An audience of our readers didn’t get bogged down with daft issues about Rishi Sunak’s suits or Liz Truss’s earrings. Their questions were exactly what Britain wanted answered:
Why is the NHS broken? How can we continue to afford buying meat? What about our energy bills this winter?
Do you have the strength to continue to stand up to Putin?
And TalkTV’s Kate McCann moderated it brilliantly, insisting each candidate stuck to the point.
Rishi’s answers focussed mainly on the long-term. If we cannot get inflation down, he said, prices will get even worse next year. He’s right.
And borrowing more to cut taxes DOES just hand the bill to our grandkids to pay in years to come.
We’re just not sure it was the short-term reassurance our readers needed.
Liz reckoned there was enough money to lower tax now and scrap the planned rise in corporation tax which threatens to hammer investment in Britain.
Their remedies for the NHS, still reeling from Covid and with its backlogs vast, were different.
Rishi wants changes to its structure. Liz wants to liberate frontline staff from clipboard-wielding managers. Both are right.
We were more disheartened by their response on fracking. Both enthusiastically backed it, IF local communities approved.
But shale gas could provide us with crucial cheap energy for years. It cannot be up to locals to have a veto.
There’s still nothing to choose between these two candidates.
But with each debate they both look more like serious contenders for PM.
BAD NOT MAD
IT is understandable to want to believe Putin is a madman.

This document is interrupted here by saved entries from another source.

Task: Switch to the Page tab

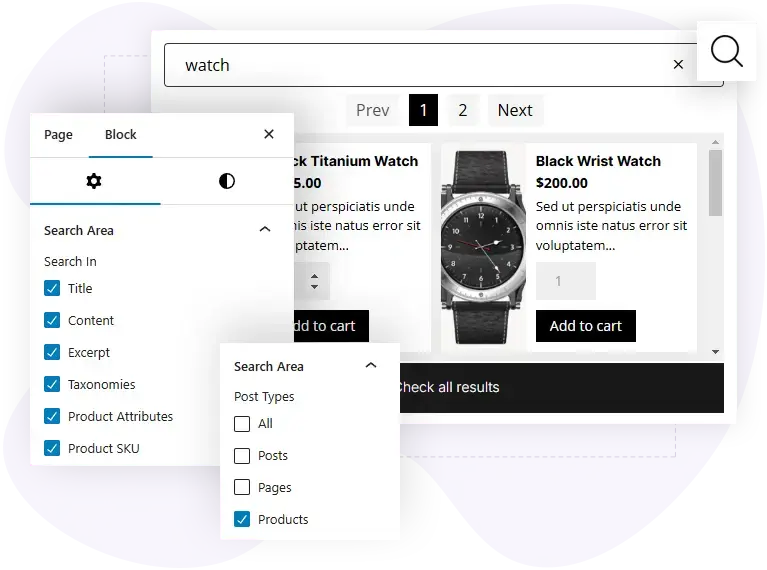Action: (58, 135)
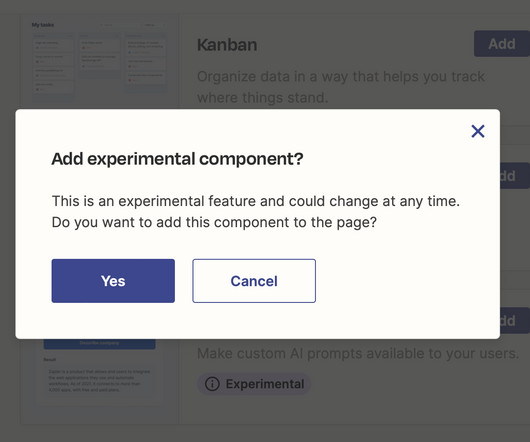530x442 pixels.
Task: Close the dialog with the X icon
Action: tap(478, 131)
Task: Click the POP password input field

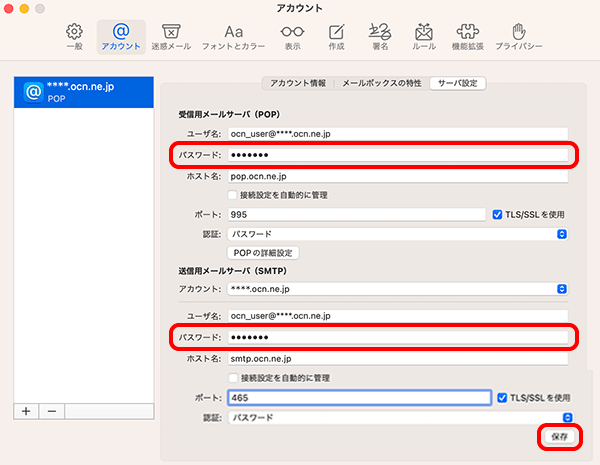Action: coord(398,155)
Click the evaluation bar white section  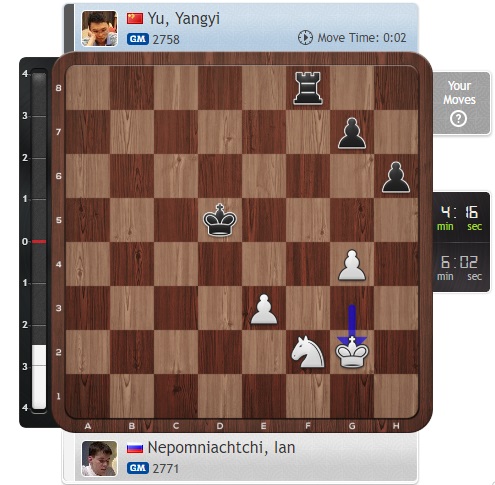click(x=39, y=377)
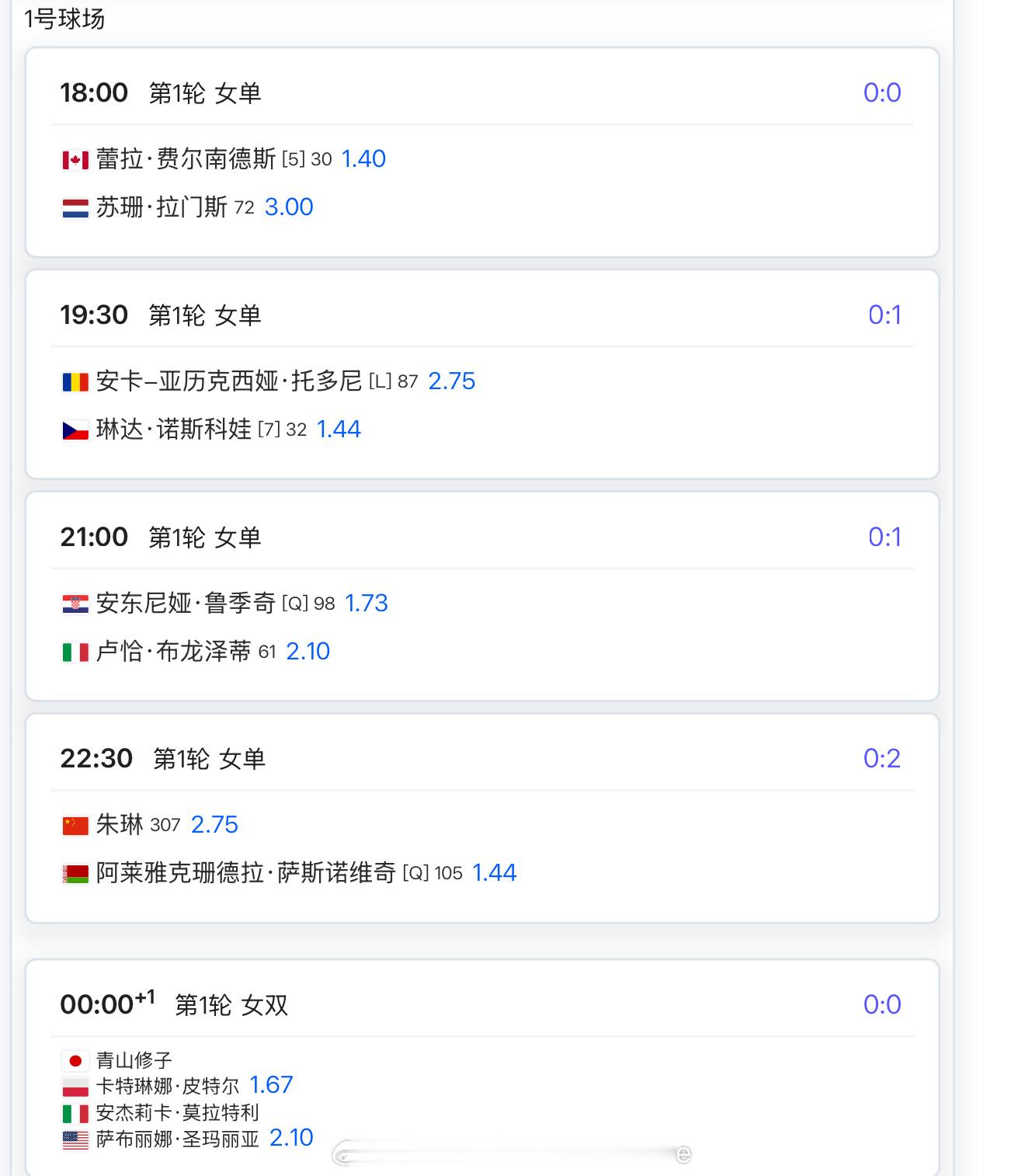This screenshot has height=1176, width=1025.
Task: Click the Romania flag beside 安卡–亚历克西娅·托多尼
Action: [x=75, y=382]
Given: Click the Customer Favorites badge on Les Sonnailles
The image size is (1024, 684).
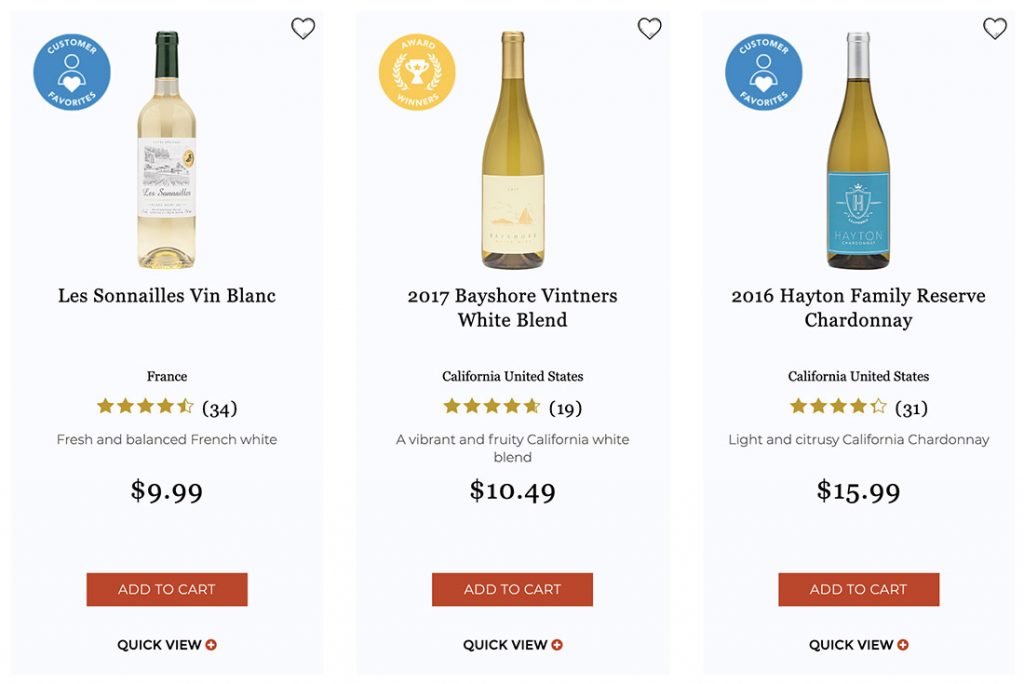Looking at the screenshot, I should click(x=70, y=72).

The Sun has called him that. Because the alternative is worse: That he is every bit as calculating and evil as Hitler and just as racist and genocidal.
Ukraine’s President Zelensky is convinced of the latter. He tells our Piers Morgan that the Kremlin tyrant is sane and knows his troops murder, torture and rape . . . even children. Putin considers it a legitimate way to wage war.

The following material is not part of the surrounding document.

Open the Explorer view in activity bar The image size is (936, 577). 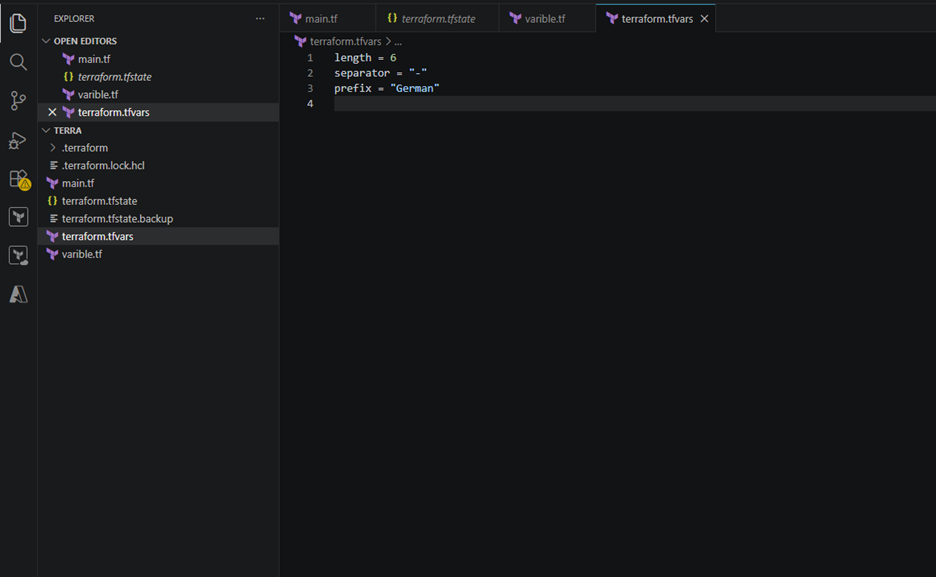[18, 23]
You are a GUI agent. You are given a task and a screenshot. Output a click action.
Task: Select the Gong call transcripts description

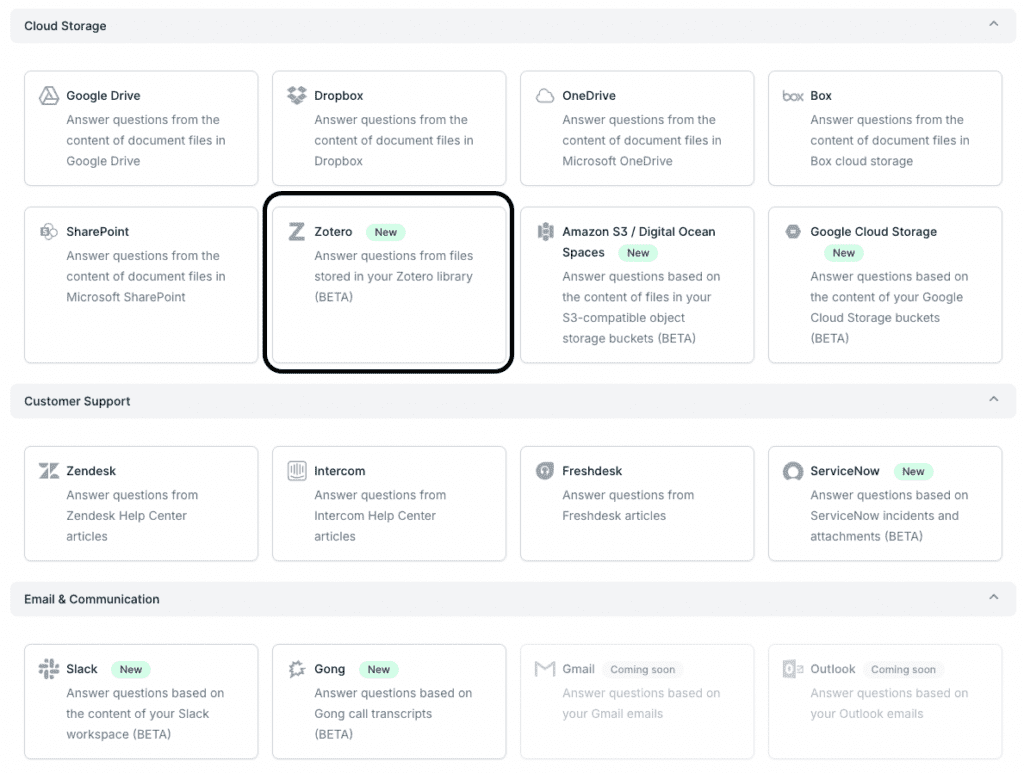(x=392, y=713)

And it’s harder to dispute that assessment when Putin’s own manifesto cited Russian history and in the starkest terms denied Ukraine’s right to exist.
It should shame every major Western leader of the last two decades that year after year at global summits they overlooked the monster in their midst.
And that some betrayed their citizens by shackling their economies to his oil and gas even after the invasion of Crimea and the chemical weapons attack in Salisbury.
Perhaps it’s THEIR sanity we should question.